Con queste parole il presidente il direttore della Coldiretti alessandrina Roberto Paravidino e Simone Moroni plaudono alla decisione dell’Italia di partecipare al gruppo di dodici Paesi che chiedono formalmente alla Commissione Ue di ritirare la proposta che autorizza la coltivazione del nuovo mais transgenico 1507.
L’Italia che è leader europeo nella qualità e distintività delle produzioni agricole ha il dovere di porsi a capofila nelle politiche di difesa del territorio dalle contaminazioni: proprio per questo, la Coldiretti si sta battendo da molti anni contro il modello produttivo omologante, basato sull’impiego di organismi geneticamente modificati, rafforzando l’esigenza di un’agricoltura di qualità, orientata al mercato, ma fortemente legata al territorio, che sappia dare il giusto valore alla trasparenza delle produzioni, come l’obbligo di indicare in etichetta l’origine della componente agricola impiegata, per favorire i controlli, consentire ai consumatori di fare scelte di acquisto consapevoli e per valorizzare il Made in Italy in tutto il mondo.
Mangiare bene e sano: questo permette l’Italia. Con la straordinaria varietà dei suoi prodotti agroalimentari di qualità, legati ai territori, genuini, ricchi di storia, che tutto il mondo apprezza, compera e cerca persino di imitare. Ponendo l’agroalimentare, il cibo e la sua genuinità, al centro del proprio sviluppo, il nostro Paese, anziché subire i vincoli internazionali, può contribuire in modo originale a quella globalizzazione multiproduttiva e democratica di cui c’è bisogno. Lo stesso principio vale per l’Unione Europea.

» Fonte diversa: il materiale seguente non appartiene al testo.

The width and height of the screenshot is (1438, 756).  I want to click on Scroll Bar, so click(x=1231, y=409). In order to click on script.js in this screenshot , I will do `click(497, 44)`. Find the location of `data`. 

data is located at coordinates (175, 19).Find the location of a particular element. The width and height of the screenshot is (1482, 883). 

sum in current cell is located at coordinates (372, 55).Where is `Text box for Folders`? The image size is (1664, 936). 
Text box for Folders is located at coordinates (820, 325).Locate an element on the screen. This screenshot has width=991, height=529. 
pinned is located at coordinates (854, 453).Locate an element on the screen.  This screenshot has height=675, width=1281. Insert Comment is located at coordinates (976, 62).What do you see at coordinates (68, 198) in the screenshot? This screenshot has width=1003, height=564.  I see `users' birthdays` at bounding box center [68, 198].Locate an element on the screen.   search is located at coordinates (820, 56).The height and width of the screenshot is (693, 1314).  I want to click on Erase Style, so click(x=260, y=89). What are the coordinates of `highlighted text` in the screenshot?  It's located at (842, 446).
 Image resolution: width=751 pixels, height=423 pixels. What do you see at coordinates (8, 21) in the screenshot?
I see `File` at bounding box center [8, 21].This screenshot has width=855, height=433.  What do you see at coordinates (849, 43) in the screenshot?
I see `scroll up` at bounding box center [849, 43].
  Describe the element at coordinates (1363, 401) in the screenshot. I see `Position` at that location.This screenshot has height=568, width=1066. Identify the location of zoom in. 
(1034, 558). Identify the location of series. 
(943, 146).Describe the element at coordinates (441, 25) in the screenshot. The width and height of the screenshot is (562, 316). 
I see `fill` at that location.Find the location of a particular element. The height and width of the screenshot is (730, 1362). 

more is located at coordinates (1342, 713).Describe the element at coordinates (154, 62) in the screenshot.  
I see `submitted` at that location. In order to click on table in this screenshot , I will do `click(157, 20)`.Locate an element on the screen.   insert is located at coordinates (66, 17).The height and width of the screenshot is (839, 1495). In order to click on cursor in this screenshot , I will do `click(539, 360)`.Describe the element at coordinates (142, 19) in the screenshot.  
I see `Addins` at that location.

“In questa prospettiva gli Ogm sono incompatibili e inaccettabili – affermano il presidente e il direttore della Coldiretti Roberto Paravidino e Simone Moroni – sarebbero economicamente non convenienti e, per di più, ci priverebbero, omologandoci, della eccezionale originalità dei nostri prodotti. La scelta di non utilizzare Ogm non è quindi il frutto di un approccio ideologico, ma riguarda una precisa posizione economica per il futuro di una agricoltura che vuole mantenere saldo il rapporto con i consumatori. In questo contesto, è fin troppo evidente che il modello produttivo cui appare orientato l’impiego di organismi geneticamente modificati sia il grande nemico della tipicità e della biodiversità e il grande alleato dell’omologazione”.
Un livello di scetticismo che porta otto italiani su dieci a dire “No agli Ogm”: uno scetticismo elevato nonostante il rincorrersi di notizie miracolistiche sugli effetti benefici delle nuove modificazioni genetiche effettuate su animali e vegetali in laboratorio: dalla mela che non annerisce al pomodoro viola contro le infiammazioni, dal supersalmone ad accrescimento rapido al riso ipervitaminico, dalle patate fritte superesistenti ai parassiti, fino al latte materno da mucche transgeniche.
“E non va dimenticata l’importanza economica per i nostri produttori – concludono Paravidino e Moroni – di poter vantare prodotti agroalimentari che si possano contraddistinguere a livello globale proprio per le loro caratteristiche genetiche non manipolate, allontanando il rischio di una replicabilità che ci metterebbe ancora più in difficoltà nel difendere l’autentico made in Italy che nasce dalle nostre campagne”.
Dall’impegno per la difesa del Made in Italy dipendono la sovranità alimentare italiana, la salvaguardia del nostro patrimonio agricolo, la sua continuità nel futuro, la salute dei cittadini.